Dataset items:
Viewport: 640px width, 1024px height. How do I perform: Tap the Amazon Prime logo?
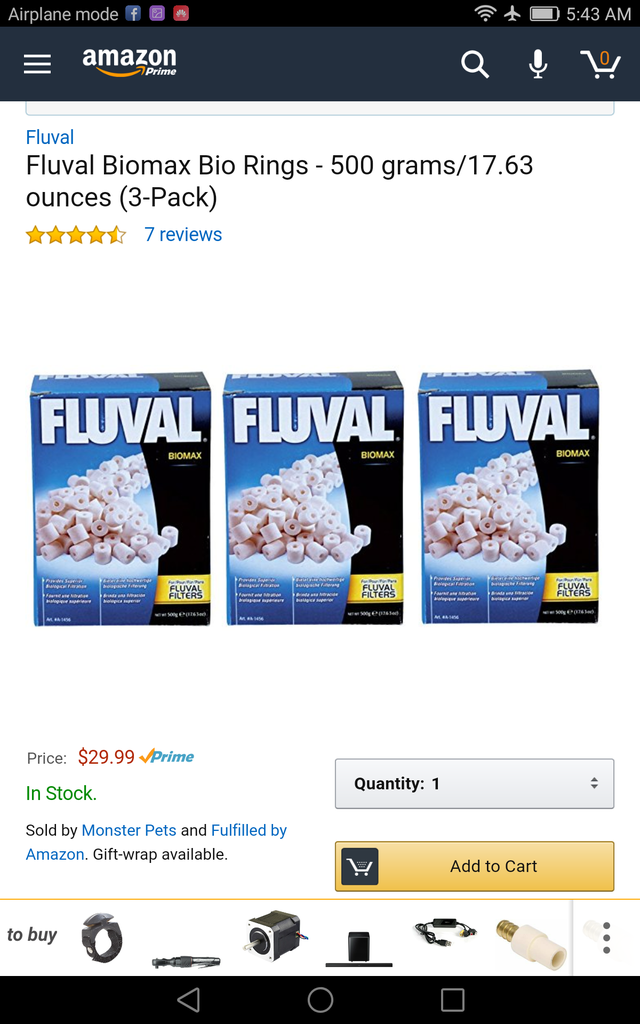[129, 63]
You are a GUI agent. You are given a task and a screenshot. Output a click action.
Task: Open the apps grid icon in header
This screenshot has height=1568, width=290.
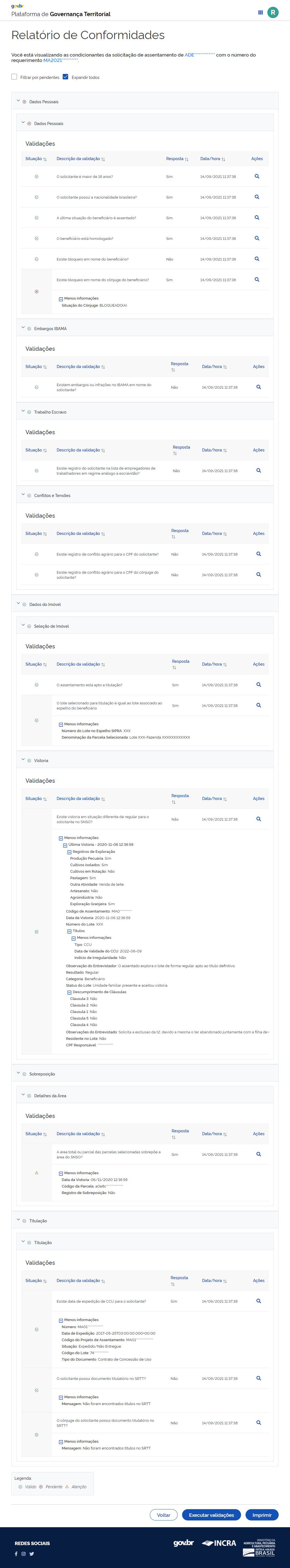[x=260, y=12]
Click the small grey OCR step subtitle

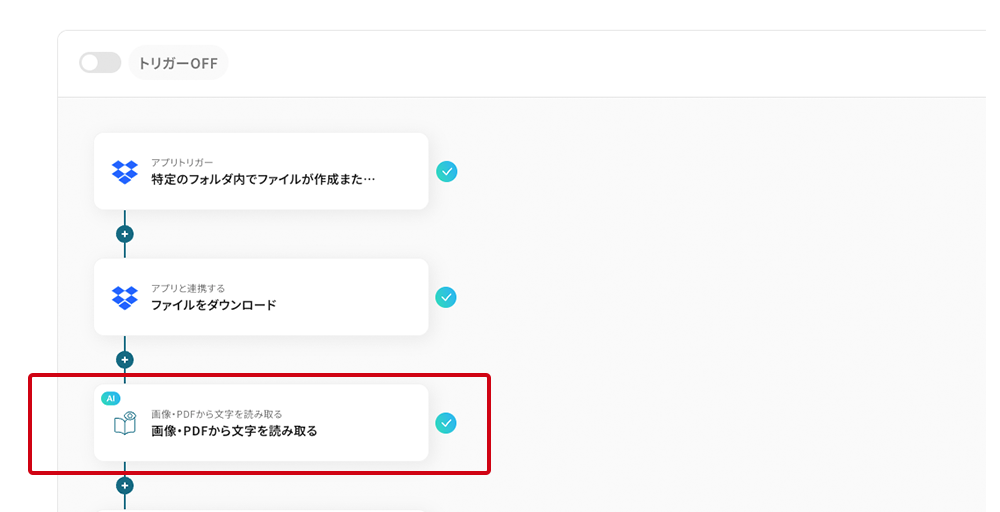point(216,414)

■ Challenge:
Rewrite all of the data above as a JSON list of strings with one string per line. Skip blank lines and leave the pictures out.

■ Final result:
[
  "Viewport: 640px width, 1024px height. How do I perform: Tap the Amazon Prime logo?",
  "[129, 63]",
  "You are a GUI agent. You are given a task and a screenshot. Output a click action.",
  "Task: Open the apps grid icon in header",
  "This screenshot has height=1568, width=290.",
  "[x=260, y=12]",
  "Click the small grey OCR step subtitle",
  "point(216,414)"
]